Ethan Mollick’s name for the third option beyond tool and rival—the deliberate partnership between human judgment and machine capability in which neither party alone can achieve what both together produce.
The dominant frames for thinking about advanced AI treat intelligence as a scarce, zero-sum resource. In the first frame, the machine is a sophisticated tool: inert, deterministic, doing exactly what it is told. In the second, the machine is a rival: a competitor for the cognitive work that defines human worth, its advance up the capability axis a direct threat to every human practitioner below the waterline. Mollick rejects both because both misdescribe the actual experience of using these systems. The systems do not behave like tools: they surprise, they improvise, they occasionally produce something better than what was asked for and occasionally produce something confidently wrong, and they present every surface cue of a personality, however much the practitioner knows the personality is an artifact of statistical training. Nor do they behave like rivals: they have no projects of their own, no stake in the outcome, no will that competes with the user's. Co-intelligence is Mollick's name for the third option: a partnership between unlike minds whose strengths and weaknesses do not overlap in any familiar pattern, in which the human supplies judgment, context, accountability, and the stubborn knowledge of what actually matters, while the machine supplies breadth, speed, tirelessness, and the capacity to generate a hundred options so the human can find the one good one among them. The word in the title of his 2024 book is his thesis: that the interesting frontier is not the machine alone and not the human alone but the seam between them, and that almost nobody had bothered to study the seam because everyone was too busy arguing about the endpoints. Co-intelligence is a practice as much as a concept, enacted through the four rules Mollick articulates—invite it to the table, stay in the loop, treat it like a person, assume it gets better—and realized in the two working modes he calls the centaur and the cyborg.
Co-Intelligence
Co-Intelligence

In the [YOU] on AI Field Guide

[YOU] on AI asks whether the person doing the amplifying is worth amplifying. Co-intelligence takes that question and turns it operational: given a competent, tireless, occasionally brilliant, occasionally delusional collaborator inside the laptop, what practices allow the partnership to compound rather than corrode? The cycle's beaver metaphor—build dams, maintain them, direct the flow toward life—is a metaphor for co-intelligence: the human is the one who decides what dams to build and whether the resulting pond is good for the ecosystem; the machine is the one who can build faster and at greater scale than any human working alone.

The Cyborg Author
The Cyborg Author

Co-intelligence is also the frame that explains why the BCG study's most consequential finding—the skill leveler effect, in which the worst performers gained the most from AI access—is not straightforwardly good news. A skill leveler compresses the talent distribution by lifting the floor toward the ceiling; it democratizes capability. But it also erodes the premium that expertise commands, since the gap between the seasoned professional and the well-equipped novice has narrowed. Co-intelligence as a practice is the response to this compression: deepening the distinctly human contributions that the machine cannot supply—judgment, accountability, the hard private work of figuring out what one actually believes—so that the partnership has something valuable on its human side to compound.

Origin

The concept emerged from Mollick's sustained personal experimentation with AI systems beginning in late 2022 and was developed through the newsletter One Useful Thing before being gathered and extended in Co-Intelligence: Living and Working with AI (2024). The title was a deliberate provocation against both the tool and the rival framings, insisting that neither captured the actual phenomenology of working with these systems—the sense that something like a personality was present, however much the practitioner knew it was an artifact, and the sense that the collaboration produced things neither party contained independently.

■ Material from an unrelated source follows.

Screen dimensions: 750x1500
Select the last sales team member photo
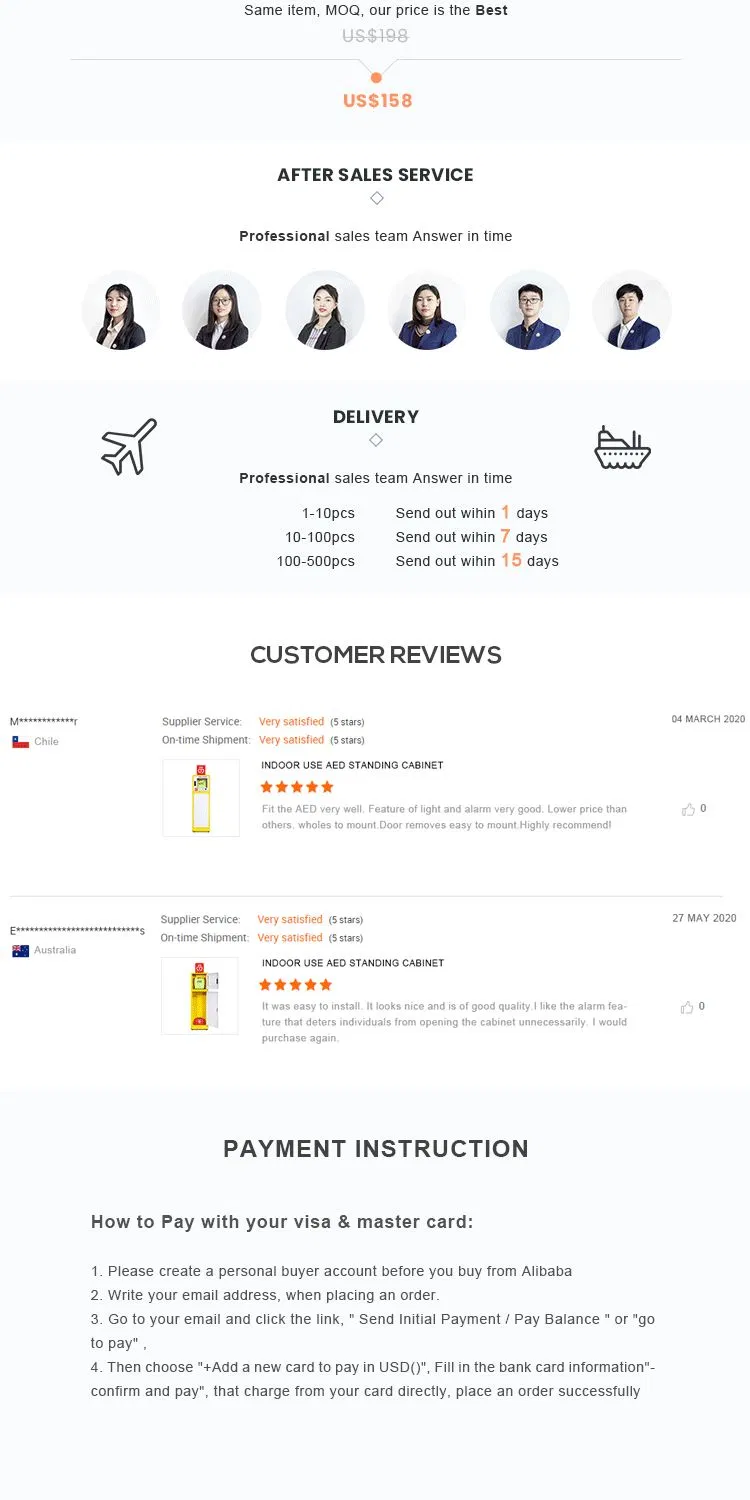click(x=632, y=310)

The empirical ground for the concept is the BCG study, which provided controlled conditions in which the partnership's effects could be measured. The study confirmed both the productive core of co-intelligence—the enormous gains inside the jagged frontier of AI capability—and its vulnerability: the falling-asleep-at-the-wheel failure mode where human oversight relaxed precisely at the moment the machine moved outside its reliable zone. The study was Mollick's demonstration that co-intelligence is a skill requiring cultivation, not a feature that switches on.

Key Ideas

The inversion of competence. Every prior machine was good at what humans found hard (the precise, the computational, the procedural) and useless at what humans found easy (the intuitive, the creative, the linguistic). These systems invert the pattern: they handle expressive and creative tasks with a fluency that most humans cannot match across the domains they have been trained on, and they stumble at the mechanical tasks that defined previous computing. This inversion scrambles every intuition inherited from the prior era and is the foundational reason why the tool and rival frames misdescribe the encounter.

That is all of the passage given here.